The Boston Zoning Board approved a liquor store at 2193-2201 Commonwealth Ave. which is in the block of stores next to the Boston College Green Line station and is directly across the street from the campus.

Local government and college administrators are speaking out against it.

“It’s absolutely the worst possible idea,” said Tom Keady, vice president of government relations and community affairs at Boston College.

In her letter to the City of Boston, Mayor Ruthanne Fuller said, “The City of Newton and my office specifically have worked diligently with Boston College over the years to address neighborhood issues in Newton associated with student alcohol abuse and the attendant neighborhood impacts.

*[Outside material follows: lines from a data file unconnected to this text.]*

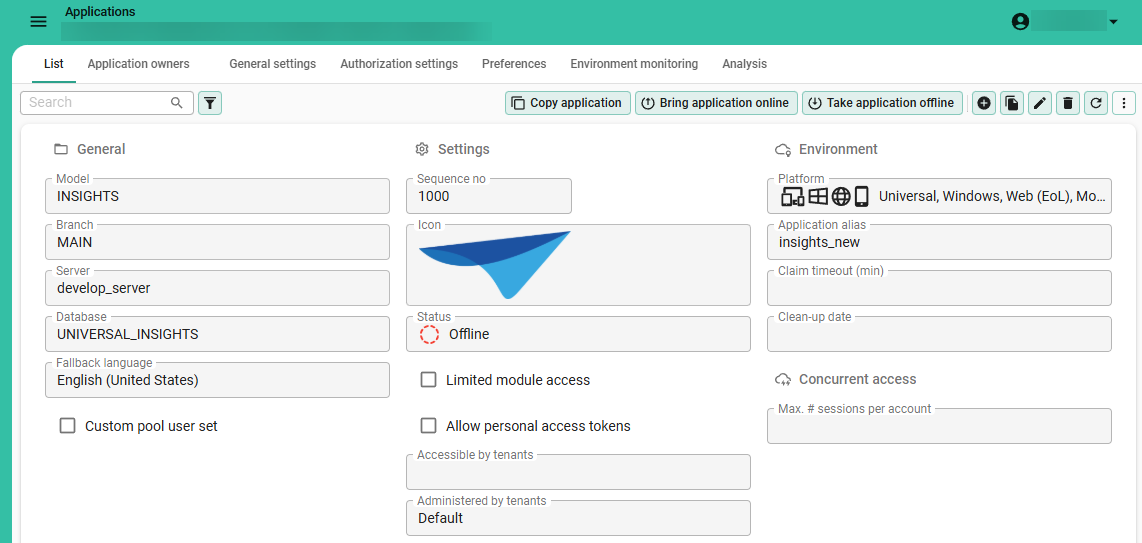This screenshot has height=543, width=1142.
Task: Click the pencil edit icon
Action: click(x=1040, y=103)
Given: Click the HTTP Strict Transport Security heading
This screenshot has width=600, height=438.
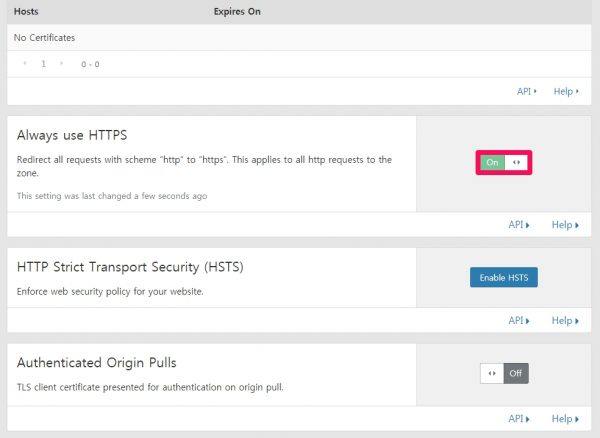Looking at the screenshot, I should point(130,268).
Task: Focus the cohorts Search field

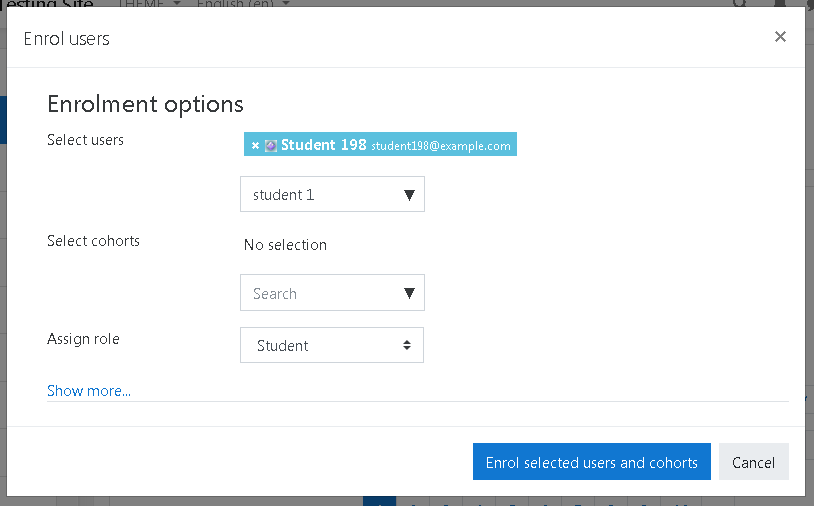Action: [332, 293]
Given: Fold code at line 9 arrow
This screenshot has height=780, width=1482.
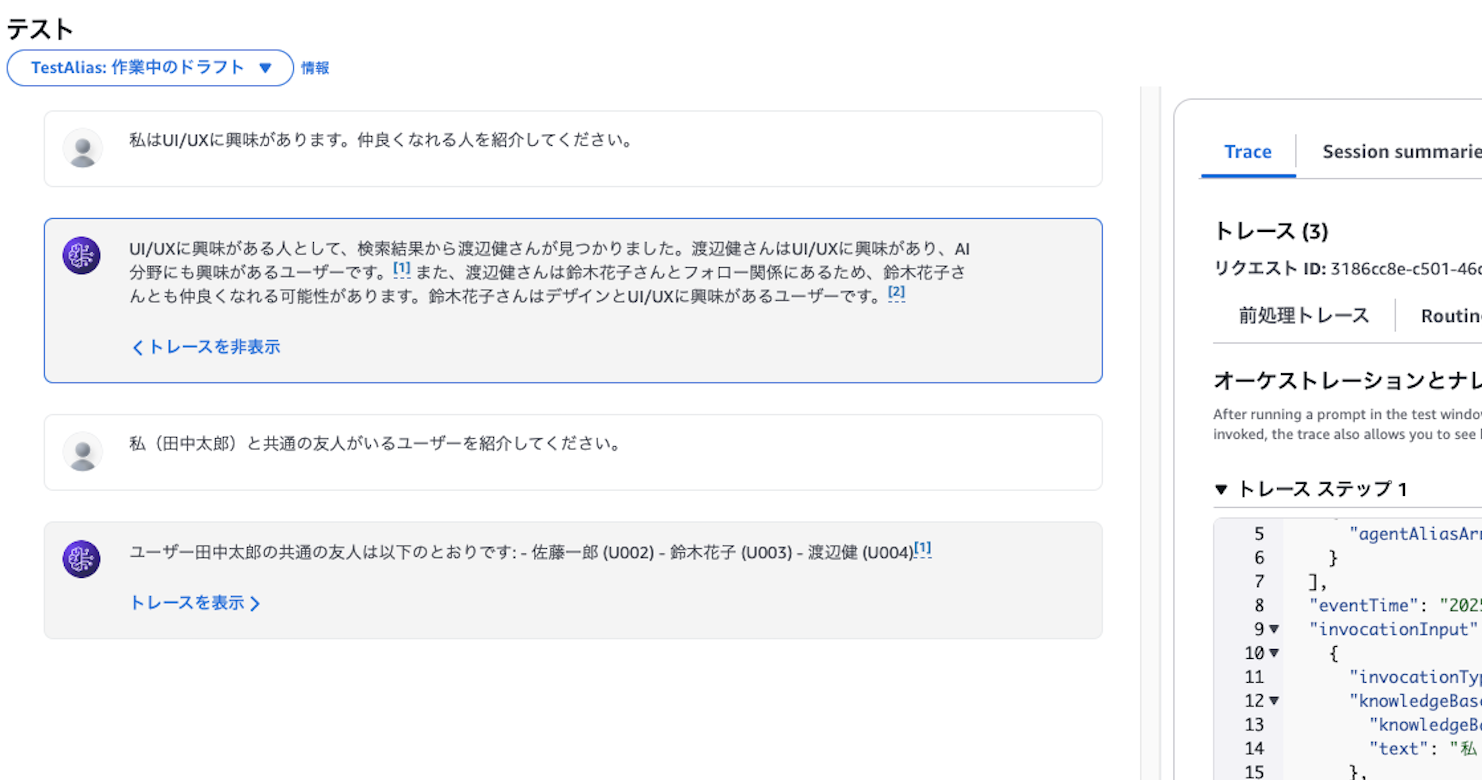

“Great progress has been made in large part to the diligent efforts of Boston College,” Fuller’s letter continues. “The prospect of adding a store adjacent to campus where alcohol, a ‘forbidden use,’ could be procured (and then distributed) is counter to the progress we have achieved for the neighborhood and residents in and around the Boston College campus in recent years.”

The store needed a variance from the Zoning Board, because this block of stores is not zoned as a location where alcohol can be sold.

Owner Andrew Arbeeny will have to go before the Boston Licensing Board for a liquor license, so this proposed store still has at least one more hearing before it will be allowed to open.

The store will sell gourmet items and high-end alcohol, and it will not sell nips, kegs, or other items that might especially appeal to young adults. It will not open until 11 a.m. on Sundays.

Joseph Hanley, a lawyer for the owner, said the store will not be a place students will want to frequent, and the store’s staff will receive special training on how to spot fake IDs. One item the store will sell is kosher wine, because of the many Jewish families in Brighton who did not have a local store selling this.

Both Fuller and Keady pointed out that about half of Boston College students are under 21. Boston Police also opposed the permit, as did Secretary of State Bill Galvin, who lives on nearby Lake Street and has expressed frustration about Boston College students drinking and throwing cans into his front yard.

Others supported the proposal, including members of the Brighton Allston Improvement Association, which has said it’s unfair that neighborhood can’t have a convenient place to buy alcohol because Boston College has an underage drinking problem.